For one thing, i'd rather virtualize windows on base of linux, than the other way round. For another thing, a linux-based workstation-like hardware may have more uses (+-versatile, if you have them, big plus for KVM and things like QEMU) than a windows-based one. And further, installing software in a VM, keeps the host system cleaner and potentially more safe (thinking of random folders with content writable by all users, making sense depends things like complexity and side effects of the software, of course - just for separating complex work environments, virtualization can be a valid solution).
Concerning games vs 3d software, gaming is just so big in comparison. On the good side, they do try to make stuff work, not sure with workstation graphics cards though. For me there are so many side conditions, that i might put windows on it, just for the uncertainties.
However with an NVIDIA workstation card, i am not sure if i need extra licenses for virtual machines, which again would be a reason against running Studio in one, as well as against having the card by that vendor in the first place. So there is more questions to be made sure of...
Wow, after 2 weekends of wrestling with my PC, I finally got Iray/Optix working again. So apparently SveSop/wine-nvoptix doesn't seem to work anymore (at least not for me - it wouldn't install). But SveSop/nvidia-libs does work and it includes dxvk-nvapi, nvoptix and a few other things. Thanks to @ssopler and everyone else involved for their hard work.

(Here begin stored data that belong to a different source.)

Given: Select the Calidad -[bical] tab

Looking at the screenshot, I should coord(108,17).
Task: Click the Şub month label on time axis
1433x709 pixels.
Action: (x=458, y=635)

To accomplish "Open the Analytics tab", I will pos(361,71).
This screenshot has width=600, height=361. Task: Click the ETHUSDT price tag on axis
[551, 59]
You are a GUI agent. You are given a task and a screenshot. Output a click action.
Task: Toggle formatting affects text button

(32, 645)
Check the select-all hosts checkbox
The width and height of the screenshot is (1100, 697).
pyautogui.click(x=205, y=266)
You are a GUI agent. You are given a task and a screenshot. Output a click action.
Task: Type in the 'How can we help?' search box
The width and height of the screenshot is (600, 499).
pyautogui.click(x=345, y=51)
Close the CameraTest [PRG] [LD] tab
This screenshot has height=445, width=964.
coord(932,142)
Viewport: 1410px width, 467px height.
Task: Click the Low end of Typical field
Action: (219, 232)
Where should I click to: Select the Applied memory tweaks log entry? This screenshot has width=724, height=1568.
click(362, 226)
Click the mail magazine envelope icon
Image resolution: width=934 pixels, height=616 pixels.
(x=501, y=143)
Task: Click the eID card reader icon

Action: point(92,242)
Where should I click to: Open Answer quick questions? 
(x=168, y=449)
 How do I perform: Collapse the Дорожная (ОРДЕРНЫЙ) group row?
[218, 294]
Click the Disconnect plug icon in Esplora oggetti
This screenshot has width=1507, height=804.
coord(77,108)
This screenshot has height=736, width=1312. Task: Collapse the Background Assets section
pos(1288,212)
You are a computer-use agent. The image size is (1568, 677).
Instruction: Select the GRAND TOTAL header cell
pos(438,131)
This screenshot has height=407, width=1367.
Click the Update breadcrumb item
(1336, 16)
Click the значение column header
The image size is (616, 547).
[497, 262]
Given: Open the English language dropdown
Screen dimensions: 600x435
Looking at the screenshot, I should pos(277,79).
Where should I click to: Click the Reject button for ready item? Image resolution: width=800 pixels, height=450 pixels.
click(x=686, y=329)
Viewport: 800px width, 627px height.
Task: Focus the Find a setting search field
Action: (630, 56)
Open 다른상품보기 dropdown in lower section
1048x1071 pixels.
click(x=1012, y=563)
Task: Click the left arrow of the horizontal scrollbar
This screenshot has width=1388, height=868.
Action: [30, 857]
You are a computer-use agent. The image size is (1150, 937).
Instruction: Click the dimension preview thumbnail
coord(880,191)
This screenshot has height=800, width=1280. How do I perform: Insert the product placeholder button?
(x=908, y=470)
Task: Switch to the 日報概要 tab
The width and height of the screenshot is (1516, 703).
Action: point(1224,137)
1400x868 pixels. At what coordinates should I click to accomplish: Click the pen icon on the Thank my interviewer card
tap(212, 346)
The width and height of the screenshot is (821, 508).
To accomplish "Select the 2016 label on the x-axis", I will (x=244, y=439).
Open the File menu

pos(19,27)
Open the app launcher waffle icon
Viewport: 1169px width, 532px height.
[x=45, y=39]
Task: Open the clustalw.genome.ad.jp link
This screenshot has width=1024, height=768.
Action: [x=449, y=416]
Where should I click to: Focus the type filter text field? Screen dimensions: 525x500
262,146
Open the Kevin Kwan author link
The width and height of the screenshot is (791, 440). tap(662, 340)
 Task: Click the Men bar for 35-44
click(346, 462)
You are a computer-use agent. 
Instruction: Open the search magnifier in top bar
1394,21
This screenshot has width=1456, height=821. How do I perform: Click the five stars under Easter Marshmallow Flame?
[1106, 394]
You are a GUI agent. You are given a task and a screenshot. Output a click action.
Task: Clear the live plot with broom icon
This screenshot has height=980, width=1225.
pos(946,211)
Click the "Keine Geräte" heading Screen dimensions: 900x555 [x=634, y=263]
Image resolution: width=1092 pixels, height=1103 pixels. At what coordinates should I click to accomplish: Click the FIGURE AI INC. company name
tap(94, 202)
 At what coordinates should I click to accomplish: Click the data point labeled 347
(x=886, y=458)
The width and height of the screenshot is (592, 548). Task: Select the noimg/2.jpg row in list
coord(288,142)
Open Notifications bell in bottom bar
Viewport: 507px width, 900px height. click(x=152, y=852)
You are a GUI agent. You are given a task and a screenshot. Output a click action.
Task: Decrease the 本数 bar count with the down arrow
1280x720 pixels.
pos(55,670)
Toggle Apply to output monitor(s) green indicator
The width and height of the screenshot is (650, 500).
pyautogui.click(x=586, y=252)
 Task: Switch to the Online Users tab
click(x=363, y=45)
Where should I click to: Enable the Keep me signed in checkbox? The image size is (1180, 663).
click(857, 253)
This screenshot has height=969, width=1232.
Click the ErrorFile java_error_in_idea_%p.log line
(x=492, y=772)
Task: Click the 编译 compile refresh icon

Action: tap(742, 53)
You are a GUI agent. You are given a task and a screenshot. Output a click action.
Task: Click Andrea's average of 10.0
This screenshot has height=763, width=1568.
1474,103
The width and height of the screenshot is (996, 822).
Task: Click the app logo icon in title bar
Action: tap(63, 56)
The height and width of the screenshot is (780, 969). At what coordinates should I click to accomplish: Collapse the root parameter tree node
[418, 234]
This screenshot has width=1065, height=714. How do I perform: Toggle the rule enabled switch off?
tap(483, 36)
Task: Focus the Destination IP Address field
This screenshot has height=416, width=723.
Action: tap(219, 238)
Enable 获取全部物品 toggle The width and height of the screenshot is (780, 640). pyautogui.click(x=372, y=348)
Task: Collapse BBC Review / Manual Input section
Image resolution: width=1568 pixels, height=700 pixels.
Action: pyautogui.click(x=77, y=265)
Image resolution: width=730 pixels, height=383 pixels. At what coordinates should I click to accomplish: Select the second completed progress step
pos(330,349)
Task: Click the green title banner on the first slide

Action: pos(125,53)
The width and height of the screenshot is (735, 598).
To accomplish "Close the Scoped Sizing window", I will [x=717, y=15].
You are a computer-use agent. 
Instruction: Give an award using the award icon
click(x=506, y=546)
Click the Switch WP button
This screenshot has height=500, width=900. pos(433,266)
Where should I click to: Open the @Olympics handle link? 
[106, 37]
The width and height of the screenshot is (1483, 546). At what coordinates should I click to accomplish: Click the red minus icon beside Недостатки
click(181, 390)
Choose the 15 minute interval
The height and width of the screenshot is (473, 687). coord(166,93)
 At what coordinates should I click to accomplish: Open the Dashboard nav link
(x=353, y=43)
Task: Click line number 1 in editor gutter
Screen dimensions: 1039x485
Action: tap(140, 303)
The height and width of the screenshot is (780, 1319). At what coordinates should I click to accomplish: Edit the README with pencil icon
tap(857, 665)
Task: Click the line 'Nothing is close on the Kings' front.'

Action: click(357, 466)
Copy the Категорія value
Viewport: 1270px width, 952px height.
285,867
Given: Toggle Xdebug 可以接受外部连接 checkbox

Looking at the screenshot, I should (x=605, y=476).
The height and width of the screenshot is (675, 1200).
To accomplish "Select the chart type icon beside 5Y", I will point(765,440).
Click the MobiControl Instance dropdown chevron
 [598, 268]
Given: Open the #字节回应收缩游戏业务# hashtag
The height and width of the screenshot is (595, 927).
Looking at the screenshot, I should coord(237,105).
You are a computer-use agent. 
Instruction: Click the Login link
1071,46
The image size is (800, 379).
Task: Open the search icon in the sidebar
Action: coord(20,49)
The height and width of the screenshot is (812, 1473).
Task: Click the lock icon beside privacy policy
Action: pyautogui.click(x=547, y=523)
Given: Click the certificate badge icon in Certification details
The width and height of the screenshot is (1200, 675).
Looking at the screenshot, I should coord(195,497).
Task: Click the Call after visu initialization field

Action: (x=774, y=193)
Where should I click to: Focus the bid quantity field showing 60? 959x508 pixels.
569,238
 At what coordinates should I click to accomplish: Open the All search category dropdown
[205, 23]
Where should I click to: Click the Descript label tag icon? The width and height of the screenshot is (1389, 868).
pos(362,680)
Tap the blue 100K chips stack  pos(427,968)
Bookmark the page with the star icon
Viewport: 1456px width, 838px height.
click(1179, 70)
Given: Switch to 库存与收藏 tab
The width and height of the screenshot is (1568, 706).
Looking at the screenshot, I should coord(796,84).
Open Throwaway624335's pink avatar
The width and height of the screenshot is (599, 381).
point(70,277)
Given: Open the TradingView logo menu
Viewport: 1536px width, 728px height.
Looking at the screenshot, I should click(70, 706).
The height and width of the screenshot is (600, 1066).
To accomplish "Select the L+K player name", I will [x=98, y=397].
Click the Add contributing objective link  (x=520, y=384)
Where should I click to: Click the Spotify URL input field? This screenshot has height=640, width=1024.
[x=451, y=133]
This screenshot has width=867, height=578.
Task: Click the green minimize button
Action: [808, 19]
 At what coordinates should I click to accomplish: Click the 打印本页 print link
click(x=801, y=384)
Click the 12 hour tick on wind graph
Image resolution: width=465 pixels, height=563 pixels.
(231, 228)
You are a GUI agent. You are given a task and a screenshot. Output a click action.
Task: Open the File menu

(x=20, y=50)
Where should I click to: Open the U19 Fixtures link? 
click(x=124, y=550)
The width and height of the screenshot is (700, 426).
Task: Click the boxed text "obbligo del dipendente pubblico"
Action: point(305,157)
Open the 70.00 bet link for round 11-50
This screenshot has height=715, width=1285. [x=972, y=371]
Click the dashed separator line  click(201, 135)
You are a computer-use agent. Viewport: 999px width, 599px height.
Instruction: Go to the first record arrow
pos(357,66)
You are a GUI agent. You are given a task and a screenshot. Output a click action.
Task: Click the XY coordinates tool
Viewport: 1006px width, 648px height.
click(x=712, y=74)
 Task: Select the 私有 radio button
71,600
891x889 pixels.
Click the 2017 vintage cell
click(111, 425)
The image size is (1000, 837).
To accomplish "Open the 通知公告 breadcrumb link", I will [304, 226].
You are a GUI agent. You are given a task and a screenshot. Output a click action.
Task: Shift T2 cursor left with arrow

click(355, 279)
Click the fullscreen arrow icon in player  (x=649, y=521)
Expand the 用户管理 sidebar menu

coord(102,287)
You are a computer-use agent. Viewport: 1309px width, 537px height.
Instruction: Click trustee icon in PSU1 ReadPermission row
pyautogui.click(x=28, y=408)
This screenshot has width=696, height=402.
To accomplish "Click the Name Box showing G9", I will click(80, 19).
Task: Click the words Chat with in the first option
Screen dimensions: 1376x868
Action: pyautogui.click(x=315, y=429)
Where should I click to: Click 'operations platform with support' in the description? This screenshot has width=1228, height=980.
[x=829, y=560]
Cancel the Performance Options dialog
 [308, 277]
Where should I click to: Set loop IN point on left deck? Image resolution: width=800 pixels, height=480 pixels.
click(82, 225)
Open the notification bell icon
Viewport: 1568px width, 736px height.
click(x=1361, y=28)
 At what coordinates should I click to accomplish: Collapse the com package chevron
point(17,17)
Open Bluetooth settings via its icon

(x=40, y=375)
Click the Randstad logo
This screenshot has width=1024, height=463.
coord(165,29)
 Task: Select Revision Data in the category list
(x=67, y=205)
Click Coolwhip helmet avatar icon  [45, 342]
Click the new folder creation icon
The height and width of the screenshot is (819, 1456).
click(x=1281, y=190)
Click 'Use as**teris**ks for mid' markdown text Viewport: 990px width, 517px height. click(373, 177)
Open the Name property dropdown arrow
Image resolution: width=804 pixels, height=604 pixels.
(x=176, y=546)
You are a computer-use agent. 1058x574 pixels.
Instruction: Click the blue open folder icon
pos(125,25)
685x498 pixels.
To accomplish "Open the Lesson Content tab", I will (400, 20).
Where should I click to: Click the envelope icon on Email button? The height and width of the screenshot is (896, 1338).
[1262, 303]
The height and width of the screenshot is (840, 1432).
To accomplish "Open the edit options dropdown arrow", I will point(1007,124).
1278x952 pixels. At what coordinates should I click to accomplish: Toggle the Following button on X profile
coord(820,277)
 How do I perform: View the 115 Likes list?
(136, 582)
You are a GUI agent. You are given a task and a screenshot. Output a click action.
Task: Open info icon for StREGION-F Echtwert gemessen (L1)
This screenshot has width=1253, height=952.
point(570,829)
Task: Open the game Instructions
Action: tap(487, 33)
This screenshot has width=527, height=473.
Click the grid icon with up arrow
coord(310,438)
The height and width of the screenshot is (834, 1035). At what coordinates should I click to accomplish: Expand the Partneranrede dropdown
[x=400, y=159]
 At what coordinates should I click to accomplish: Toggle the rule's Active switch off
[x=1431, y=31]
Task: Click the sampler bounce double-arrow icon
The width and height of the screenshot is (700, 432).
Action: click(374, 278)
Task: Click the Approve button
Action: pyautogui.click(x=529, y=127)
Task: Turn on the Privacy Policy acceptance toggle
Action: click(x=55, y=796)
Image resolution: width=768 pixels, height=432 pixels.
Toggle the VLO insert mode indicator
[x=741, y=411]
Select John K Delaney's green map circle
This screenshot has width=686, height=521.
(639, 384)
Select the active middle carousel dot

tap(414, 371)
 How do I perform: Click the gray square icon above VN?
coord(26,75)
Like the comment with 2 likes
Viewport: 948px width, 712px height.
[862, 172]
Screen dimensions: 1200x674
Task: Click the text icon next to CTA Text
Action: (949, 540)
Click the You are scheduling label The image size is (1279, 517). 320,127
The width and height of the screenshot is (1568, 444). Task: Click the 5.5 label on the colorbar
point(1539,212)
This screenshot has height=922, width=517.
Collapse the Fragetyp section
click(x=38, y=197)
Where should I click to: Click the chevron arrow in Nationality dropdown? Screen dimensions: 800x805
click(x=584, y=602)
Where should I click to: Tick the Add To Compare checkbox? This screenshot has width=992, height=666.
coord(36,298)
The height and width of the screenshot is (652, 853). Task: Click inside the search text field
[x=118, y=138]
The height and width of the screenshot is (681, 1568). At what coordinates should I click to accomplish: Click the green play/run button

As a bonus, I didn't even have to use Lutris (that's broken for me too). Wine-staging and nvidia-libs was all I needed.
I really hope Daz 3D will consider adding Cycles renderer as an option. It may be more work in the short run, but it would make things a lot easier on a lot of users, not just Linux users, but people who want to render on AMD, Intel or Apple GPUs.
Just in case someone comes across the same issue: dforce simulation seems to be broken with the Nvidia 520 driver. It would not work for me on Arch or Mint, while I did not have any issues previously. I just downgraded to 515 via Mint's driver manger and after a reboot dforce is working again. I've no idea what causes this issue but I'd recommend not upgrading for now.